Zero-ETL integration also delivers substantial operational cost savings compared to traditional ETL systems. As data volumes continue to grow, conventional ETL processes demand increasing compute and storage resources, driving up costs. By eliminating the need for duplicate storage and reducing infrastructure requirements, zero-ETL integration provides a more cost-effective approach to scaling analytics workloads.
Zero-ETL integration dramatically accelerates time to insights by eliminating the delays inherent in traditional ETL development and deployment cycles. Instead of waiting for data pipelines to be built and executed, companies gain immediate access to fresh, production-grade data in their analytics and ML tools. This real-time data delivery enables faster, more agile decision-making, helping businesses respond quickly to emerging opportunities and challenges.

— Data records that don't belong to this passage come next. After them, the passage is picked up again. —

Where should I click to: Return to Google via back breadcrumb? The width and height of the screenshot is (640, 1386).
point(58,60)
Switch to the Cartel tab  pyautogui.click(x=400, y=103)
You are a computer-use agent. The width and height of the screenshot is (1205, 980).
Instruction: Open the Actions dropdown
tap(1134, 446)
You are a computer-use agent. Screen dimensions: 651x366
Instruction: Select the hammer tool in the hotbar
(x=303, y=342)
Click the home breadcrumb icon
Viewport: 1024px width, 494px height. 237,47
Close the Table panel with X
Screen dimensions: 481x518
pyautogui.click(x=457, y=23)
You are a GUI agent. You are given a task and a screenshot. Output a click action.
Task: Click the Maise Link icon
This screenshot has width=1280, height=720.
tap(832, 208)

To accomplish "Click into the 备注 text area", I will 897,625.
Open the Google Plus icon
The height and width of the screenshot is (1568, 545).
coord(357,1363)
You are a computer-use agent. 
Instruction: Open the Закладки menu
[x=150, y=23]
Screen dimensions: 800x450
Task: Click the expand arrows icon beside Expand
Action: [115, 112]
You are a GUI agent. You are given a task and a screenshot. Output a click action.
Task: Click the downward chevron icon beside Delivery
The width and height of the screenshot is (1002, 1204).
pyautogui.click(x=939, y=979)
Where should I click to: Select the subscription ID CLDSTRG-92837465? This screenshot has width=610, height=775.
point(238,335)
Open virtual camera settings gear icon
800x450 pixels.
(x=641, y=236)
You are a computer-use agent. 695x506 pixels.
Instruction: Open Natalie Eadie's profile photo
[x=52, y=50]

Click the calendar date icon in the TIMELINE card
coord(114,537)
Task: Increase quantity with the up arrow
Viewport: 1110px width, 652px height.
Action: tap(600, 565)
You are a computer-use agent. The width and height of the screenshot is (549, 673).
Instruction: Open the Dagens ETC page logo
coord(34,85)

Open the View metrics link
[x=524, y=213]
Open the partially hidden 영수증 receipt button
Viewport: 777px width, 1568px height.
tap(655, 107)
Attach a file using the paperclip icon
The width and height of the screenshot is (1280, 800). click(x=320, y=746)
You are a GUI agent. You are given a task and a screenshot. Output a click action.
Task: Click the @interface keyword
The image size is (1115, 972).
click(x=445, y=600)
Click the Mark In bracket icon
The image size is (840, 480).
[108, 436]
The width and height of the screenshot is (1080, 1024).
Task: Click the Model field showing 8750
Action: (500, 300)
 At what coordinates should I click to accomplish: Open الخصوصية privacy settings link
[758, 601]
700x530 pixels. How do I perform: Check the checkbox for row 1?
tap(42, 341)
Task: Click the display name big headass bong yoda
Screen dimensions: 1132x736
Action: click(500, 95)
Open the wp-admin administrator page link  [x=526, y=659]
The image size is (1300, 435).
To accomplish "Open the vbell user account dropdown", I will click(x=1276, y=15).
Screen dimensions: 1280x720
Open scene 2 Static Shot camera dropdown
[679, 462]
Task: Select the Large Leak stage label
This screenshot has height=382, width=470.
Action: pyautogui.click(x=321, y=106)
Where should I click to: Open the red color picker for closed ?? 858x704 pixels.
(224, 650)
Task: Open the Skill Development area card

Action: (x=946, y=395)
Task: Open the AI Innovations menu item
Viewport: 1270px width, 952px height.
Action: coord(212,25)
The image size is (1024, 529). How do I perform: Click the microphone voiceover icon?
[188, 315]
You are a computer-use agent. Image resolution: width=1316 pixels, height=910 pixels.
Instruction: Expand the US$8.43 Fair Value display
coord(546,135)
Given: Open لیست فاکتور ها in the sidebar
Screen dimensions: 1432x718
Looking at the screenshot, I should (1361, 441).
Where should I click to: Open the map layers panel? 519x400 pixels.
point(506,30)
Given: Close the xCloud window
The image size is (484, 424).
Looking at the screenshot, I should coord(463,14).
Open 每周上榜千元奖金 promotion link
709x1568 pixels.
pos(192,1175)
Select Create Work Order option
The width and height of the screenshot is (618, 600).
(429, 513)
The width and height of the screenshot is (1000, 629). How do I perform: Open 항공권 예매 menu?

Zero-ETL integration use cases
You can use zero-ETL integration to access fresh, secure data across analytics and ML environments without traditional pipeline requirements, unlocking numerous high-impact use cases that deliver tangible business value.
Zero-ETL integration transforms automatically and continuously replicates data from Aurora MySQL-Compatible or Amazon RDS for MySQL into your Amazon SageMaker Lakehouse environment. Changes in your source database become available almost instantly to your analytics engines, SQL queries, and ML models. This allows for real-time decision-making and intelligent applications without the complexity of ETL pipeline management. Key use cases include:
- Content targeting – Deliver personalized digital content by using the latest clickstream and profile data from your MySQL database.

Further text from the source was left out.